High density EEG and deep learning improves outcome prediction on the first day of coma after cardiac arrest
Journal:
medRxiv
Published Date:
Jan 1, 2025
Abstract
We assessed outcome prediction of comatose patients using a deep learning analysis applied to resting EEG on the first and second day after cardiac arrest (CA), and its added value to clinical prognosis. We recorded 62-channel resting-state EEG in comatose patients after CA across three Swiss hospitals during the first (N=165) and second (N=100) coma day. Patient outcome was classified as favorable if the best Cerebral Performance Category was 1-2. A convolutional neural network provided a predicted probability for favorable outcome for each patient’s and recording day’s 62-channel and 19-channel EEG. Predictive performance was additionally evaluated on an external 19-channel dataset collected outside Switzerland (N=60). The deep learning prediction was compared to EEG-based clinical markers - according to the American Clinical Neurophysiology Society -, brainstem reflexes and motor responses. On the first day, patient outcome was predicted with an accuracy of 0.94±0.03 for 62 channels and 0.90±0.03 and 0.87 for 19 channels using the Swiss and external dataset, respectively. High outcome prediction (0.98 accuracy) was observed when considering only patients with uncertain prognosis based on clinical assessment.
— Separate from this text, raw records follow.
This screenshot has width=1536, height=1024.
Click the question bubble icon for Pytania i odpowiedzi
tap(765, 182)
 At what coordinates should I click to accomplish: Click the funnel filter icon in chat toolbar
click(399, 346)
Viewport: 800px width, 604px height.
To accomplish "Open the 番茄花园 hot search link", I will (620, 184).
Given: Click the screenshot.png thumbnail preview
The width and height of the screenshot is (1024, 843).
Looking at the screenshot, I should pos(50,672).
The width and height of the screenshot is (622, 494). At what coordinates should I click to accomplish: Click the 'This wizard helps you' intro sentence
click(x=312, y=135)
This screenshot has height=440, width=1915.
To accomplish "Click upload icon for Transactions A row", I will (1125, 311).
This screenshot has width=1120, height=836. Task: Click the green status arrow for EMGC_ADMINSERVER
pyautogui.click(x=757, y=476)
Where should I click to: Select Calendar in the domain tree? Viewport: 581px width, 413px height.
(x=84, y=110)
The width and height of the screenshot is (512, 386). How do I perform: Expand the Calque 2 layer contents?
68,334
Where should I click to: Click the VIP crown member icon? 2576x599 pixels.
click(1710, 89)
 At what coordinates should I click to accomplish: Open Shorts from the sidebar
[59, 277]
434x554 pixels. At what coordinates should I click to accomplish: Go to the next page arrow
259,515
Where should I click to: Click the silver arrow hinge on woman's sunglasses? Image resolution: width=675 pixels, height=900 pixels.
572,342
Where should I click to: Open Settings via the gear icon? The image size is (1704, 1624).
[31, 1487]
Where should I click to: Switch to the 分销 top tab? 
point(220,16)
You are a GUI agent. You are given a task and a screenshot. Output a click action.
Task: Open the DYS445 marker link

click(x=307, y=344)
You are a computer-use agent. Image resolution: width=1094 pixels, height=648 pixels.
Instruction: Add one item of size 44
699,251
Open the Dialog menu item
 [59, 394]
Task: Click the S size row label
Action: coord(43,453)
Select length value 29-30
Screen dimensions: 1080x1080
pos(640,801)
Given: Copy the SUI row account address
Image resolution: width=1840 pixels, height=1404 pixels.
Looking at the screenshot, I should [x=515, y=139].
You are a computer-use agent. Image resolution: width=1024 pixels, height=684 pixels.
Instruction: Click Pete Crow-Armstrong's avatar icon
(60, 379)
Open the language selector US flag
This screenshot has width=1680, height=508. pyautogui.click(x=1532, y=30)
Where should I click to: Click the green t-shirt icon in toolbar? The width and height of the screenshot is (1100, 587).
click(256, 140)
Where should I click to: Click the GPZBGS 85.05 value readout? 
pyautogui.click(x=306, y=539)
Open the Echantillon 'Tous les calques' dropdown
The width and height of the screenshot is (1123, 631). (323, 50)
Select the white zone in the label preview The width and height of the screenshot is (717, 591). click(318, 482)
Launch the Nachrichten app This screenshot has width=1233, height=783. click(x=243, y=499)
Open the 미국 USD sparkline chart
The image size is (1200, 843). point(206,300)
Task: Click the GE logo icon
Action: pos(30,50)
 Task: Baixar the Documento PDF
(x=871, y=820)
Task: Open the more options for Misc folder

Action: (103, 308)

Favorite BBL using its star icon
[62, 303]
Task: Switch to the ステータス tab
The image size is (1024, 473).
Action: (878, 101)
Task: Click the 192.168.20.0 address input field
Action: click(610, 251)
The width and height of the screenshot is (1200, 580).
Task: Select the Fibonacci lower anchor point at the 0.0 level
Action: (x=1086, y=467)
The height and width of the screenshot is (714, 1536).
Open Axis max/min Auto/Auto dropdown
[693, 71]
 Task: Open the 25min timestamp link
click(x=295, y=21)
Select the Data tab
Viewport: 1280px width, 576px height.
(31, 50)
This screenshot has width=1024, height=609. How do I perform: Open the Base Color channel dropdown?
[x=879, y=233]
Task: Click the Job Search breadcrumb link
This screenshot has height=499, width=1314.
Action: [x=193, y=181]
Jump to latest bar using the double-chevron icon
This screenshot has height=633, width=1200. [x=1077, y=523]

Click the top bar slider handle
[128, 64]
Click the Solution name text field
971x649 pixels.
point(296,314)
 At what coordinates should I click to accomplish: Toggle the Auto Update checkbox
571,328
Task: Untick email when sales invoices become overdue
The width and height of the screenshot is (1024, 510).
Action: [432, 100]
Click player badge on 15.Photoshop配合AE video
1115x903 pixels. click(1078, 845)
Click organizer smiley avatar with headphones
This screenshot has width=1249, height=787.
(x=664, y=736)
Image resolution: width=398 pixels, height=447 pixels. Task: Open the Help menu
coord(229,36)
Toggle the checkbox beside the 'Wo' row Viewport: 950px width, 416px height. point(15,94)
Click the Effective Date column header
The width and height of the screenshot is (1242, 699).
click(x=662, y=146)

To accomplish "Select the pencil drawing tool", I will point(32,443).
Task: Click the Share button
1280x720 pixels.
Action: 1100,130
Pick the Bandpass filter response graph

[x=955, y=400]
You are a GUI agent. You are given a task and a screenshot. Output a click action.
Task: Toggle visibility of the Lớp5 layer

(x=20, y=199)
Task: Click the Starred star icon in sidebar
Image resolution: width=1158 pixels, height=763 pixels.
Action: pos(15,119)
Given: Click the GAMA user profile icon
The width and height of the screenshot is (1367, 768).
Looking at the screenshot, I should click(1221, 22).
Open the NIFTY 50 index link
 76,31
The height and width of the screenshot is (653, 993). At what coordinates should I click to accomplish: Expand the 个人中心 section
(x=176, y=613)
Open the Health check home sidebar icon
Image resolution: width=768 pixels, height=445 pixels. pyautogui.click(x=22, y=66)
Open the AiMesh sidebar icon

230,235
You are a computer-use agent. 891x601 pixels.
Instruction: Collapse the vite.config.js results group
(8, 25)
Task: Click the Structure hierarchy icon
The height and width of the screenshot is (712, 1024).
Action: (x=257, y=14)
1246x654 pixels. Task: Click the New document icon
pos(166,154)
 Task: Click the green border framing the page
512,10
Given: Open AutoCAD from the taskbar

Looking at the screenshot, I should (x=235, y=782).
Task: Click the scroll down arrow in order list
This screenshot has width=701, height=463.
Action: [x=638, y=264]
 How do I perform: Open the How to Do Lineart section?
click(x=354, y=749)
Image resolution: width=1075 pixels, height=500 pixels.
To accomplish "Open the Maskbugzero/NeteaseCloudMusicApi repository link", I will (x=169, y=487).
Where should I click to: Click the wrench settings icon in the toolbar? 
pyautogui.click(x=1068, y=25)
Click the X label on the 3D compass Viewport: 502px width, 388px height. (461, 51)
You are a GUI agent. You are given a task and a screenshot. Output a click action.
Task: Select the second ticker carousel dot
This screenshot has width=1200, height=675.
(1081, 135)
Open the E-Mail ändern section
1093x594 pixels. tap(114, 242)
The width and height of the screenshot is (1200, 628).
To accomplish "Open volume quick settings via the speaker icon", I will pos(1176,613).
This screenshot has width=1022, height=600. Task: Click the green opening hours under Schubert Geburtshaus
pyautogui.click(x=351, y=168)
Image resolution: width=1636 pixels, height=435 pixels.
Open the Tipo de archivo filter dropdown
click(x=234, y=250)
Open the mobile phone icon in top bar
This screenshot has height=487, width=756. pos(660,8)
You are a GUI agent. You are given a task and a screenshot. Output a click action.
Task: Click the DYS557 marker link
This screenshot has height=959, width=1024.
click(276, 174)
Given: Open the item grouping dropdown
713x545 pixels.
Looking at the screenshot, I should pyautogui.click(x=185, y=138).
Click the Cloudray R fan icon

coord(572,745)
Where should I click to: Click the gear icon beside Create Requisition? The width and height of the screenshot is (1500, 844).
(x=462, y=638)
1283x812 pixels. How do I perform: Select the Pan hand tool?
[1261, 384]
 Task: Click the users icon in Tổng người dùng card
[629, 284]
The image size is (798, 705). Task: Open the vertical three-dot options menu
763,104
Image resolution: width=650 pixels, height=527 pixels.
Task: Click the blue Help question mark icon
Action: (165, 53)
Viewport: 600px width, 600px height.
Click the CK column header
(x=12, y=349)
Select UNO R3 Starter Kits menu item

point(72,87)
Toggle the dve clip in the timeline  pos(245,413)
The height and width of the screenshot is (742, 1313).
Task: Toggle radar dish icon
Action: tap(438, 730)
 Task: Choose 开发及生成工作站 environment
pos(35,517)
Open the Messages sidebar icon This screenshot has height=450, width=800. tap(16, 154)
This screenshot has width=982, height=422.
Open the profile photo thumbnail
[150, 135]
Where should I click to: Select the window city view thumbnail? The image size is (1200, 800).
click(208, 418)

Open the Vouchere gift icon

The second day was less predictive, with an accuracy of 0.72±0.05. The estimated outcome prediction correlated with spectral power on the first day for favorable (r =0.38, p=0.01) and unfavorable (r=-0.28, p=0.02) outcome patients, and was consistent with clinical markers (p<0.0001), except brainstem reflexes. On the first day of coma in CA patients, a deep learning analysis of resting-state high-density EEG provides accurate outcome prediction, superior to lower-density EEG, and complements clinical markers.